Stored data

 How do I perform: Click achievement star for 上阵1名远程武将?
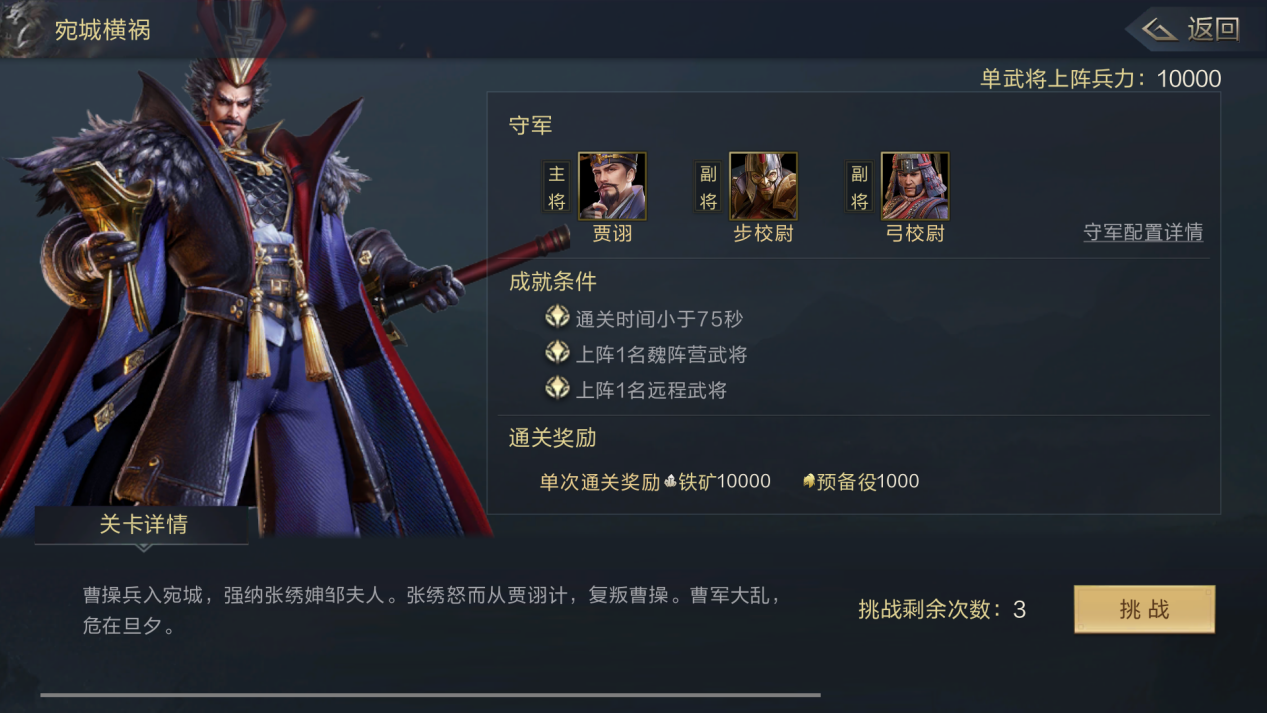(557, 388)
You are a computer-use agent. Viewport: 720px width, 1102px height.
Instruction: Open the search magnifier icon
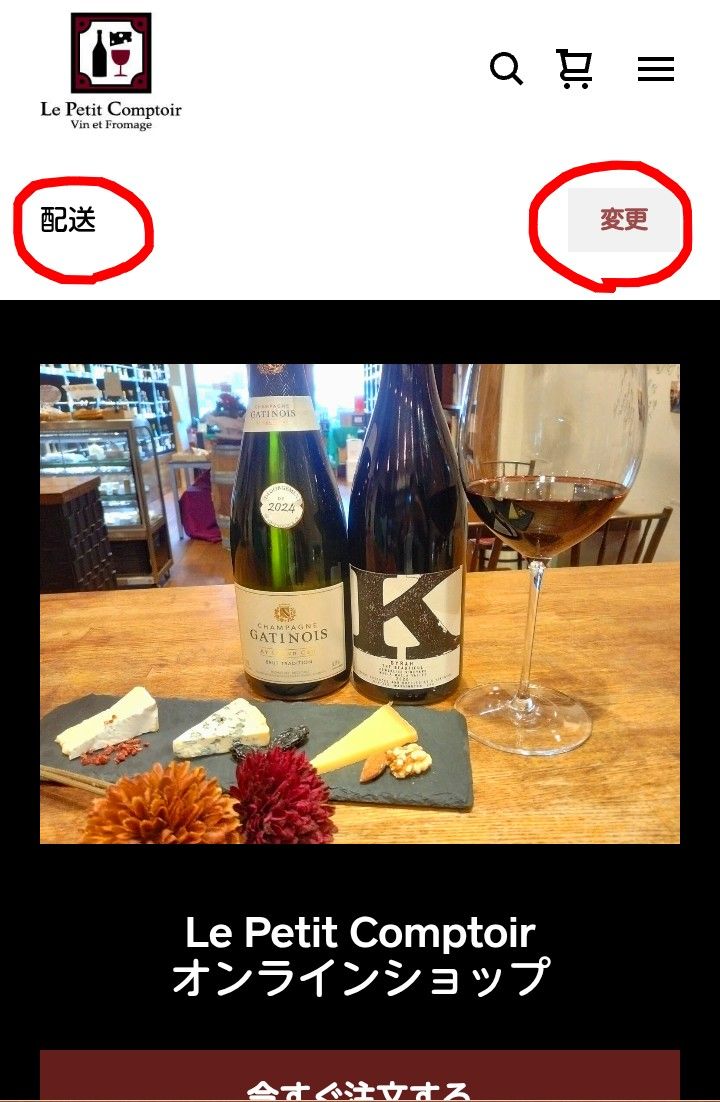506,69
---
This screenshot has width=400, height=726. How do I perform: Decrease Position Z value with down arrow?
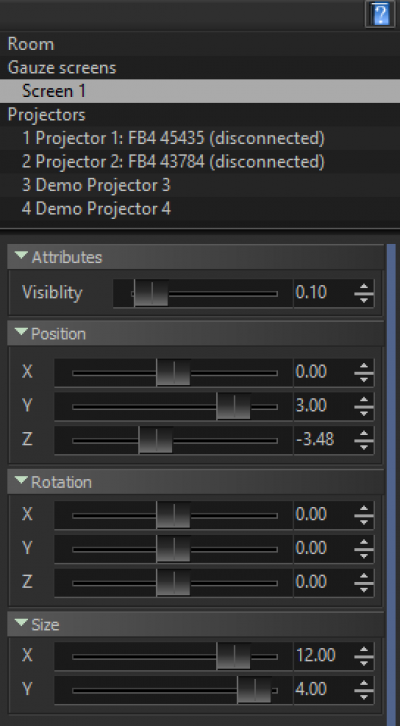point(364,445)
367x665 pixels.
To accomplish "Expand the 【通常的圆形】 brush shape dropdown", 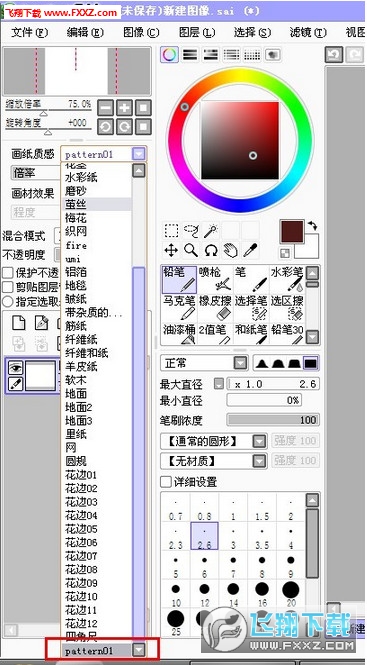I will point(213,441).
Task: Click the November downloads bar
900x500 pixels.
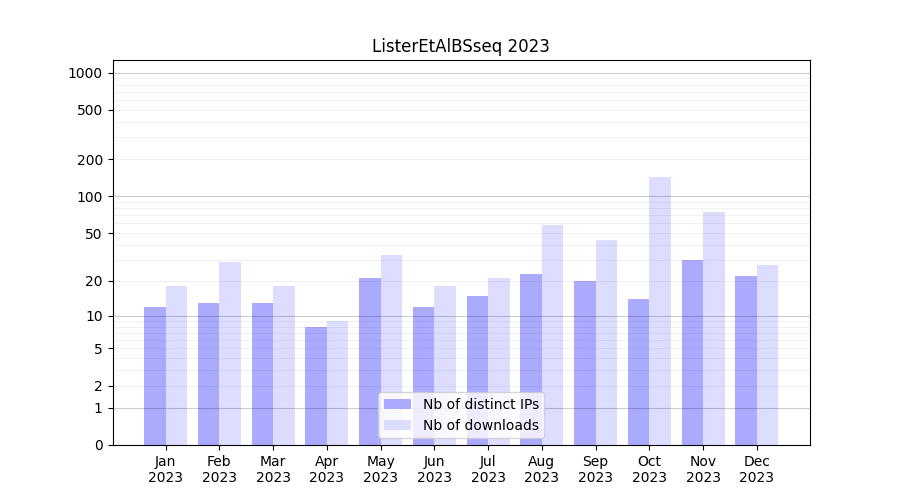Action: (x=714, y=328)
--
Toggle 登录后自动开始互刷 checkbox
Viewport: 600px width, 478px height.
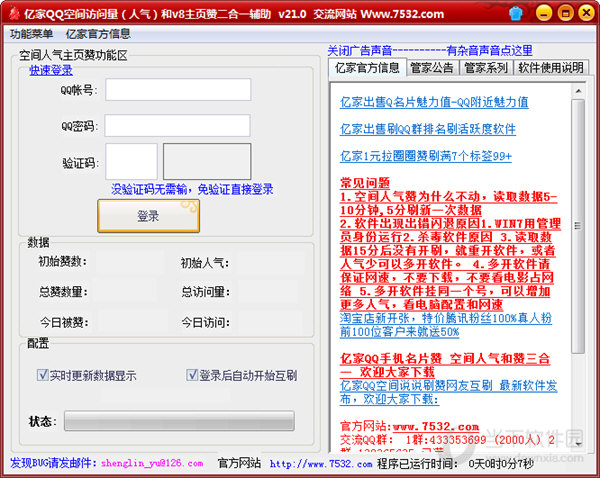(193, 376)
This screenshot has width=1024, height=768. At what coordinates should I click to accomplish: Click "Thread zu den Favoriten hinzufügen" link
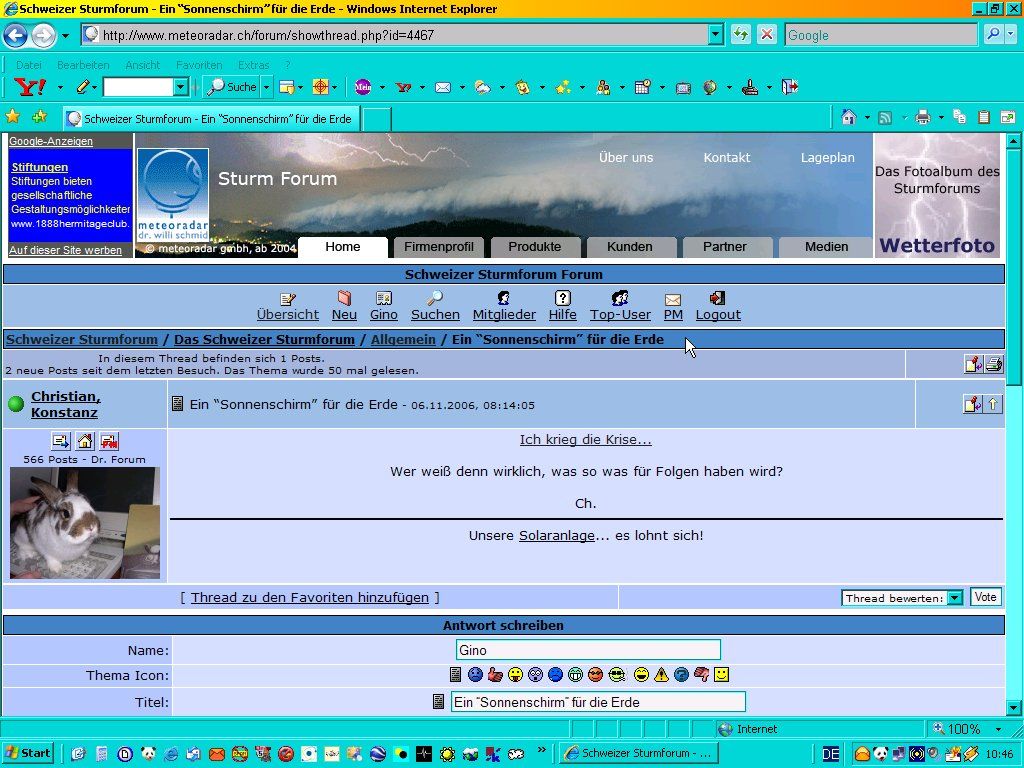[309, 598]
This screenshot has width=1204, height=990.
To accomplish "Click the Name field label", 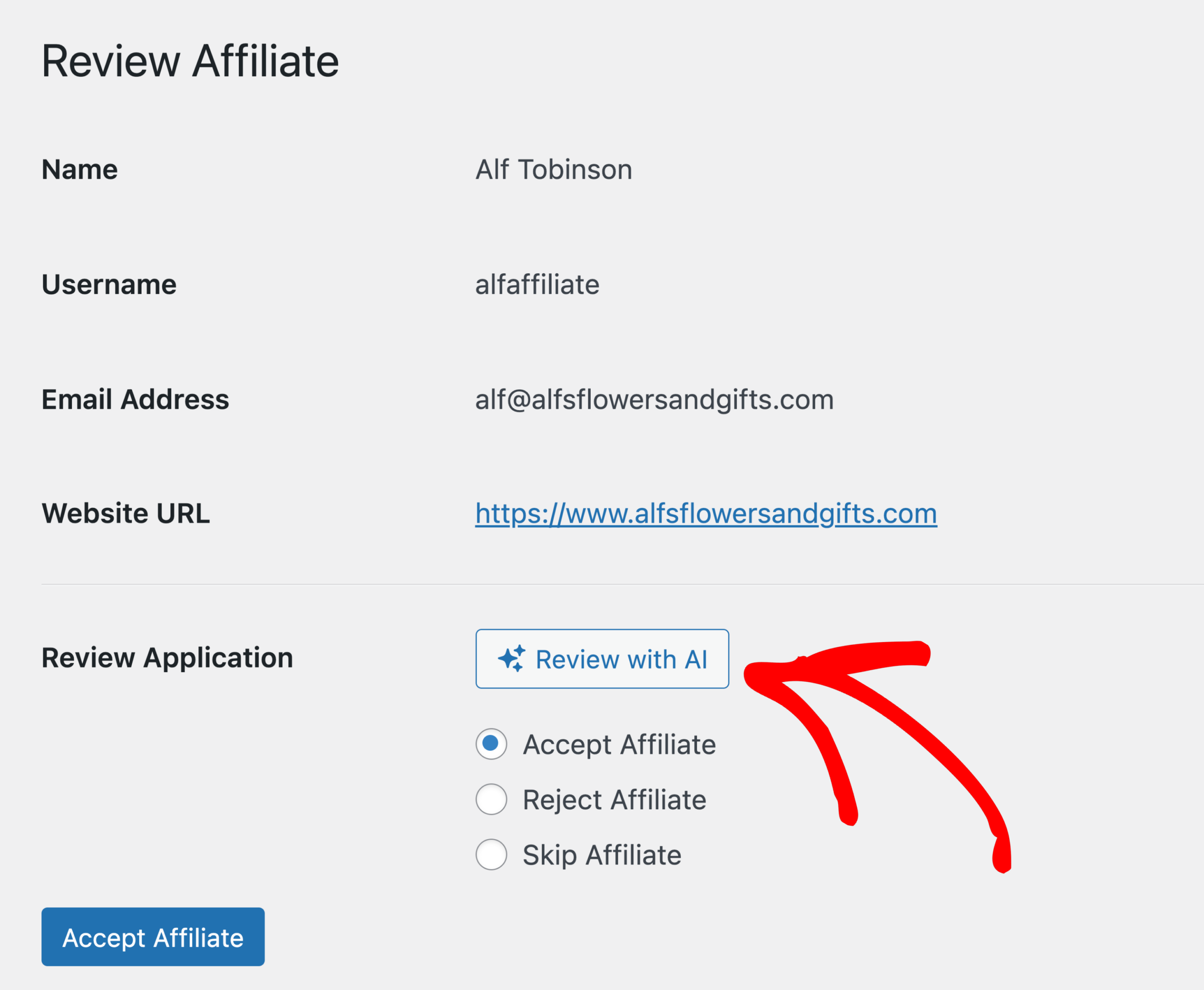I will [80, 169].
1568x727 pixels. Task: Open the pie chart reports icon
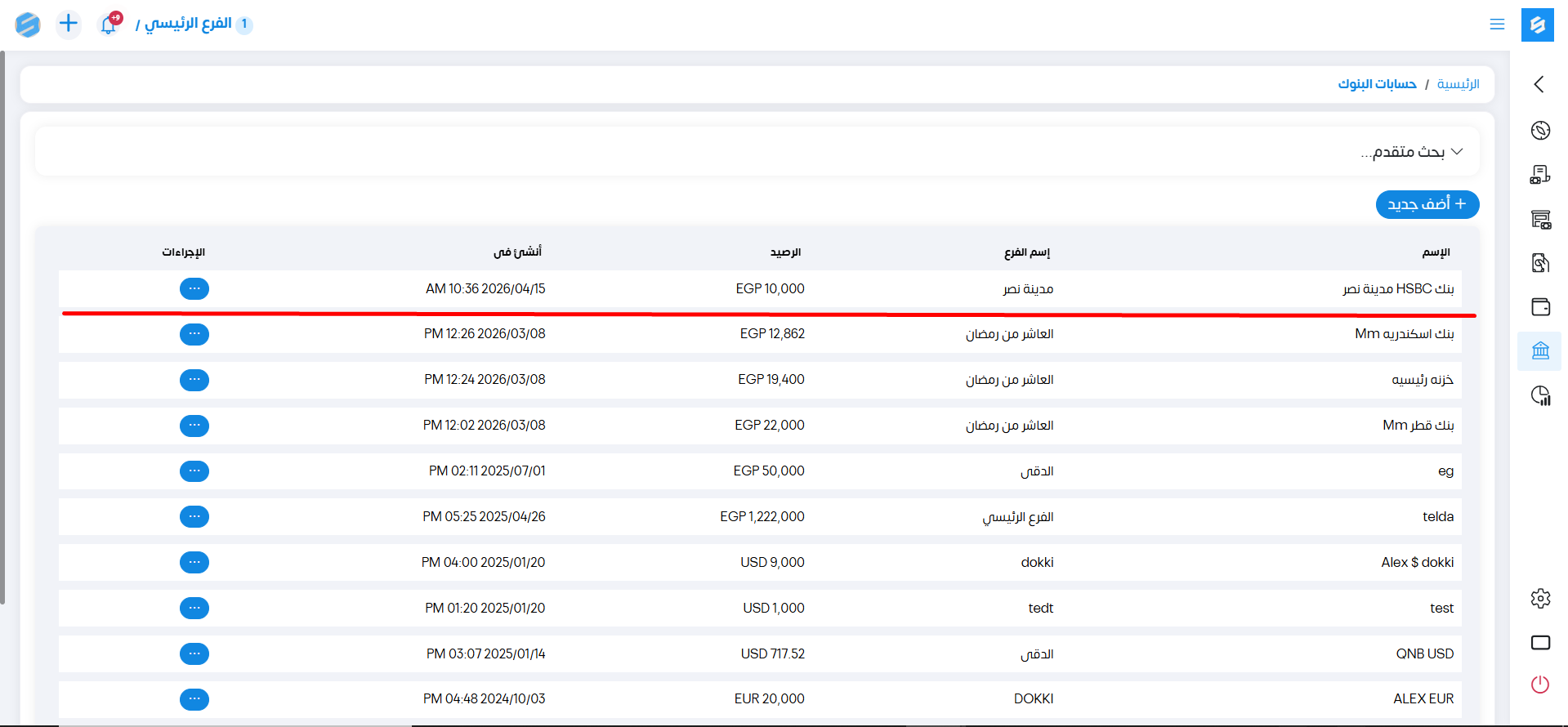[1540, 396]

What the task requires
Copy out the lines above from the line containing "Viewport: 600px width, 478px height." through the line containing "This screenshot has width=1204, height=990.", exactly, and keep the pictures out.

Answer space
Viewport: 600px width, 478px height.
(193, 376)
This screenshot has width=1024, height=768. At what coordinates should I click to accomplish: Click "Thread zu den Favoriten hinzufügen" link
[309, 598]
This screenshot has width=1204, height=990.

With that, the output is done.